Second, Ms. Urbina’s picture was not altered so she “[looks] funny in [her] yearbook photo.” It may not seem preferable to omit the photo altogether rather than to change it. But we’re not talking about a voluntary touching-up here. What happened in Utah was, effectively, misrepresentation, which to my mind is worse than omission.
Finally, and most importantly, school officials issued a comprehensive, public, and apparently sincere apology. I was particularly struck by the following paragraph:
Many people suggest that the past few days have been deeply revealing about our school community. We agree. We are an imperfect community that can and does fail. We are a community that is open to self-reflection, and to the constructive criticism and leadership of its students, as well as to the criticism from members of our broader community.

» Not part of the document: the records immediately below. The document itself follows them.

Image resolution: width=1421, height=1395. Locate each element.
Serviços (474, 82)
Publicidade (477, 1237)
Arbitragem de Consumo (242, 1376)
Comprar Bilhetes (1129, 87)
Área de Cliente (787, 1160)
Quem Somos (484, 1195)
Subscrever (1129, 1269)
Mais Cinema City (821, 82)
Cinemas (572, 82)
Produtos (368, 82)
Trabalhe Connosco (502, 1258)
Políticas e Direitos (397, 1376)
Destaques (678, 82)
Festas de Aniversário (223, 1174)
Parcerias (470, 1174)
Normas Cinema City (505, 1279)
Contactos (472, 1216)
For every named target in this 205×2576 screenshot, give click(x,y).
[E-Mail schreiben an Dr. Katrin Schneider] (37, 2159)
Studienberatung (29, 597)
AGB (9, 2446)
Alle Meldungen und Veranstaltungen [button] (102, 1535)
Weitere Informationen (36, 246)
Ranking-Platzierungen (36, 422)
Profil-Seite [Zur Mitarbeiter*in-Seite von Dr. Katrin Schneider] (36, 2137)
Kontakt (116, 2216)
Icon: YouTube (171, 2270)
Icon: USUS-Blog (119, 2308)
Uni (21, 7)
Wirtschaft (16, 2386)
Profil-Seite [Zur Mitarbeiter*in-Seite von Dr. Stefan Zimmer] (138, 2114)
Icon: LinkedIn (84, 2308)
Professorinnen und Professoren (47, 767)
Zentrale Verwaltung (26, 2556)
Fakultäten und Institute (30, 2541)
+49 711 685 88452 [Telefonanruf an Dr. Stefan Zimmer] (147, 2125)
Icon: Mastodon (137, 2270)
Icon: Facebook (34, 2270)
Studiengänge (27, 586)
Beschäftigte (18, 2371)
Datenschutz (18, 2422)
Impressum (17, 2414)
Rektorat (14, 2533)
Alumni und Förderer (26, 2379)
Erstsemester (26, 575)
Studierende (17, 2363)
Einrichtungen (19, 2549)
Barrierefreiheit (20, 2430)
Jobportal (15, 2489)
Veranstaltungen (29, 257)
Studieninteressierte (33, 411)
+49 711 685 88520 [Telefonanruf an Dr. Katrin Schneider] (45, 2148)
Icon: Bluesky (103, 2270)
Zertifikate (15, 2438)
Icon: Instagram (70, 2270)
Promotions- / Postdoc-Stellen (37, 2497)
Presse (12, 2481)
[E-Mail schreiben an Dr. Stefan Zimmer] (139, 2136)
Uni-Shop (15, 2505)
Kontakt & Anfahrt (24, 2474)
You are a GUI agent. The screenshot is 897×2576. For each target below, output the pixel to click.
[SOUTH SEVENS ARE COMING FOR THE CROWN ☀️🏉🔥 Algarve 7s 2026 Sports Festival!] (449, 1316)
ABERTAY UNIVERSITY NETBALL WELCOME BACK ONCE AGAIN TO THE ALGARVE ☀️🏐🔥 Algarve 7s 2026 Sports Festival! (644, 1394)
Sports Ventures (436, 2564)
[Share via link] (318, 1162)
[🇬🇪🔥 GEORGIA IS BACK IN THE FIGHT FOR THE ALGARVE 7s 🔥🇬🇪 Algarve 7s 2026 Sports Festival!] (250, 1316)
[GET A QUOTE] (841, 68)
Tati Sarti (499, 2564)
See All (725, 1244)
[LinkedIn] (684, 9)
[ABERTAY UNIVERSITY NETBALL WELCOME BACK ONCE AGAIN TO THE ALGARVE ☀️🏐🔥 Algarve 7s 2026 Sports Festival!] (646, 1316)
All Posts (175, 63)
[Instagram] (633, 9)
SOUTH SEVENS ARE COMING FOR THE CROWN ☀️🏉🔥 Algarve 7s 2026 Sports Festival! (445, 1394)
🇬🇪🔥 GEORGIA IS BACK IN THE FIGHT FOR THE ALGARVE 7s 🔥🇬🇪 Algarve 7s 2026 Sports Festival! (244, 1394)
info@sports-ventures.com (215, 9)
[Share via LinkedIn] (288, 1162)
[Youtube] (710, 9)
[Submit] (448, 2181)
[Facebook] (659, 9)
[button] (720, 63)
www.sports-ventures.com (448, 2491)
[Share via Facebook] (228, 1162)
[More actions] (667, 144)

We are a community that strives to grow, improve and do what is right. We are a community that sees, in all situations, an opportunity to learn. While we would have preferred to have this learning be less public than the current situation, especially for the impact it has on individuals and families, we are a community open to sharing our struggles and joys with the wider world so that we can all learn from each other, whether from successes or failures. More than 300 years ago, St. John Baptist de La Salle, one of our founders, said that our students will learn far more from us by our actions than by the words we speak. This is one of those moments.
School officials, like everyone else, are fallible. They got one wrong, realized it, and did whatever they could to rectify the situation. They behaved like grown-ups. So did Jessica and her family. And, ultimately, everyone won. Chances of a Curmie nomination: Zero.